Life in Retirement: The 1950s vs. Today

What was retirement like in the 1950s versus retirement today?
What was retirement like in the 1950's versus retirement today?
What was retirement like in the 1950s versus retirement today?

Retirement in the 1950s was a much different experience than it is today. Everything in America was booming during this time. After the end of WWII, the introduction of the G.I. Bill in 1944 gave many benefits to soldiers when they returned home from the war. Those benefits included low-cost loans to start a business, mortgage help, tuition and living expenses for college, and unemployment benefits for a year.

This made it very easy for a veteran to start a business, buy a home, go to school, and have support if they needed assistance in any of these areas. Less than 20% of the veterans needed unemployment benefits, as most found jobs or went to school. Around 8 million veterans went to school using these benefits, many started their own businesses, and millions used these benefits to buy a home. The G.I. Bill program helped many in the 1950s to achieve their personal, professional, and retirement goals.

Single Versus Double Worker Families

Many women, who stayed in America, worked during WW II to support the war effort. When the soldiers came home, some single women continued working. However, most went back to home-keeping roles if they got married, which was the tradition at that time. Infoplease notes that 29.6% of the workforce was female during the 1950s. The cost of living in America was low enough during that time to make it possible for a single worker, usually the man, to earn enough to provide for an entire family. This meant upon reaching retirement age, only the man had to quit his job. A comparison to contemporary times shows that married men have an employment rate of 92.7% and married women 74.8%, as reported by the Bureau of Labor Statistics. This means that in the vast majority of American families, both parents are working. When two people are working, this affects retirement decisions and can either delay or expand time in retirement.

Social Security Was Rock Solid

The Social Security Trust Fund was solvent and not running at a deficit. This meant that retirees in the 1950s had no fear whatsoever that their Social Security benefits would stop. During that time, many more workers were paying Social Security taxes than those receiving Social Security benefits. It was not until the mid-1970s that the Social Security Trust Fund began showing annual deficits. The annual deficits have continued since then. Just Facts indicates that under current entitlement rules, without any changes made, the existing Social Security Trust Fund will be completely depleted by 2033.

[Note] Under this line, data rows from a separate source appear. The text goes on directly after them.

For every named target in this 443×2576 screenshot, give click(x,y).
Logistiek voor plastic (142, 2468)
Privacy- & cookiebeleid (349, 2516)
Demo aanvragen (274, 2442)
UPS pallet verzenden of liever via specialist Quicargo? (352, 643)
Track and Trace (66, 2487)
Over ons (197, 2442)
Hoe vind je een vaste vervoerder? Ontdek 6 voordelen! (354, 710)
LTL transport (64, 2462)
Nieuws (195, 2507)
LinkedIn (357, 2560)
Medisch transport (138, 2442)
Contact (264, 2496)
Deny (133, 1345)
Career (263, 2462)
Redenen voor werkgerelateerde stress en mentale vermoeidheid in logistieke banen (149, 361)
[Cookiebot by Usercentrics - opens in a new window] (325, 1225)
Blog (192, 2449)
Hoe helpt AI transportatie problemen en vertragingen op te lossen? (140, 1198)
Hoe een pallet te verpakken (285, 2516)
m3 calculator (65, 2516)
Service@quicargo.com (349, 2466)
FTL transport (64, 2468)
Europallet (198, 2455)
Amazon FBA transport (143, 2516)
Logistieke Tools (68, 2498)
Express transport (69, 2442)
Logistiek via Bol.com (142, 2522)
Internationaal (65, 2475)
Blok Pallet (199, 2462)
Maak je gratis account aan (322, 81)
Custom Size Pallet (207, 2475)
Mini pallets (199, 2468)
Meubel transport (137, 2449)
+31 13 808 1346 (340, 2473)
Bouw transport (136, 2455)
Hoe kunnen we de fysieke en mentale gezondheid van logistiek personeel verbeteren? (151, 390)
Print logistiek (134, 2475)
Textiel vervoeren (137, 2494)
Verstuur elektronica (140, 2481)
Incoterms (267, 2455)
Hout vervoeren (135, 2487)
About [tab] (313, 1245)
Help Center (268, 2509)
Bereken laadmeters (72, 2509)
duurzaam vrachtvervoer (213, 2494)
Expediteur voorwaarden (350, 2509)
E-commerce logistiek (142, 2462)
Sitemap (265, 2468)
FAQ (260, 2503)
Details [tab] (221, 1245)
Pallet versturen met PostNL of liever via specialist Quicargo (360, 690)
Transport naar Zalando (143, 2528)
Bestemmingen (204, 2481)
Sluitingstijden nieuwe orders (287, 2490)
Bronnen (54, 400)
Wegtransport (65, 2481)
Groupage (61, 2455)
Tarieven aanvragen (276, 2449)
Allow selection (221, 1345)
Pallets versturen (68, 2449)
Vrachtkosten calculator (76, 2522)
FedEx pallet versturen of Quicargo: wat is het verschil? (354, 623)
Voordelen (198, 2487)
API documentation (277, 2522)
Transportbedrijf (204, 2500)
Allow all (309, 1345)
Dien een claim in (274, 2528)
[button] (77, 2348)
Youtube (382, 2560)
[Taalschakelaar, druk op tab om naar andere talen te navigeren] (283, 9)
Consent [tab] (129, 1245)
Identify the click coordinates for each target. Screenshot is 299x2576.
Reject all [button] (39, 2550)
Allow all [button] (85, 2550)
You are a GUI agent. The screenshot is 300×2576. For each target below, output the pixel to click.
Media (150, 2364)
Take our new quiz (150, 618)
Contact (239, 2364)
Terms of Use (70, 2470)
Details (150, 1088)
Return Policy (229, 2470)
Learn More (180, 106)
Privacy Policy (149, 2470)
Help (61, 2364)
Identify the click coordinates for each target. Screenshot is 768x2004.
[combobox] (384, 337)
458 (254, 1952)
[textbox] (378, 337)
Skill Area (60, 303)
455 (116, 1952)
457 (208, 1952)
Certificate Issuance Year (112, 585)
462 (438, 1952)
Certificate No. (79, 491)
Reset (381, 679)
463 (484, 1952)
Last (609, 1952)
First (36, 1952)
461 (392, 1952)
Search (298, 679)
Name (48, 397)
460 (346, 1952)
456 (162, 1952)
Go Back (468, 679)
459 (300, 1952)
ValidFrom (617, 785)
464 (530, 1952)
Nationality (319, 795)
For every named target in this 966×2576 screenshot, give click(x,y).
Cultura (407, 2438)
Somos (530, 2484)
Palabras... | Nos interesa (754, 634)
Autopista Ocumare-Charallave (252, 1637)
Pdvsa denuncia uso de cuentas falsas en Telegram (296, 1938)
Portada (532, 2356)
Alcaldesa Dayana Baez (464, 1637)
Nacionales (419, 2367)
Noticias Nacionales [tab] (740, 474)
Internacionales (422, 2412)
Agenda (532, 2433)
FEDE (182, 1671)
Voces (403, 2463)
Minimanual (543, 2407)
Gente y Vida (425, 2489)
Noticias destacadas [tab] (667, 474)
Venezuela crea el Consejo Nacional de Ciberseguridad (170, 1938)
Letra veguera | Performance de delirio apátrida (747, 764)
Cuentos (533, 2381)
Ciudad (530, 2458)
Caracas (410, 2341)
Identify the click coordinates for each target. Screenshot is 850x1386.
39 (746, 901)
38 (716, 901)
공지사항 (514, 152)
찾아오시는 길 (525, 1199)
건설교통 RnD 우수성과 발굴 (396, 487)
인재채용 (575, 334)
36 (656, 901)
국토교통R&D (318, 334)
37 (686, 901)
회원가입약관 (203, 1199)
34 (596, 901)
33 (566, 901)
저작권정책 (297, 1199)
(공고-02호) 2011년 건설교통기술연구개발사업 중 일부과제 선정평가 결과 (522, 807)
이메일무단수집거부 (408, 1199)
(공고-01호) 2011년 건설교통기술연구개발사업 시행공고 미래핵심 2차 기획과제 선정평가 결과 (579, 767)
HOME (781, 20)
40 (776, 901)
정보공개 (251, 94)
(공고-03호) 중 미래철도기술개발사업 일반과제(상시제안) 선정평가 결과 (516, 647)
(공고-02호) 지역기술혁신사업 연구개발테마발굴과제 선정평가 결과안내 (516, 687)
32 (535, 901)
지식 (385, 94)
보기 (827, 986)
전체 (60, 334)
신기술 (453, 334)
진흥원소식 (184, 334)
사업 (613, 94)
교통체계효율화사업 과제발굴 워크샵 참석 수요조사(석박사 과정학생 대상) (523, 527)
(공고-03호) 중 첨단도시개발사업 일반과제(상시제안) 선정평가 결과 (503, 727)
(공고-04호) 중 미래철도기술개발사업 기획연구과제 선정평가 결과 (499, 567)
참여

Retirement in the 1950s Was Less Expensive

Retirement was easier because of the fact that most retirees were also veterans. Veterans had access to government-supported health care, so that cost was non-existent. It was possible to live on Social Security benefits in a modest way and not suffer. Most simply stayed in their own homes for retirement.

In modern times, Social Security benefits average $1,232 per month according to the Social Security Administration. This is equivalent to $14,784 per year. The Institute for Research on Poverty reports the threshold of poverty in America for a household containing persons over the age of 65 is $14,326 per year. Many Americans currently receiving Social Security benefits are living in poverty or close to it. It was far easier to retire and have a decent life during the 1950s than it is today.

Life was simpler and less expensive. There was predictability in receiving Social Security retirement benefits, which is uncertain today. The benefits were enough to support a modest retirement. Retirement today requires much more attention and strategic planning than in it did during the 1950s. Downsizing is one option, even for wealthier older adults. Many are choosing to move to age-restricted communities or active adult communities, perhaps selling their larger home, and choosing to move into a smaller condominium in a community with nice amenities.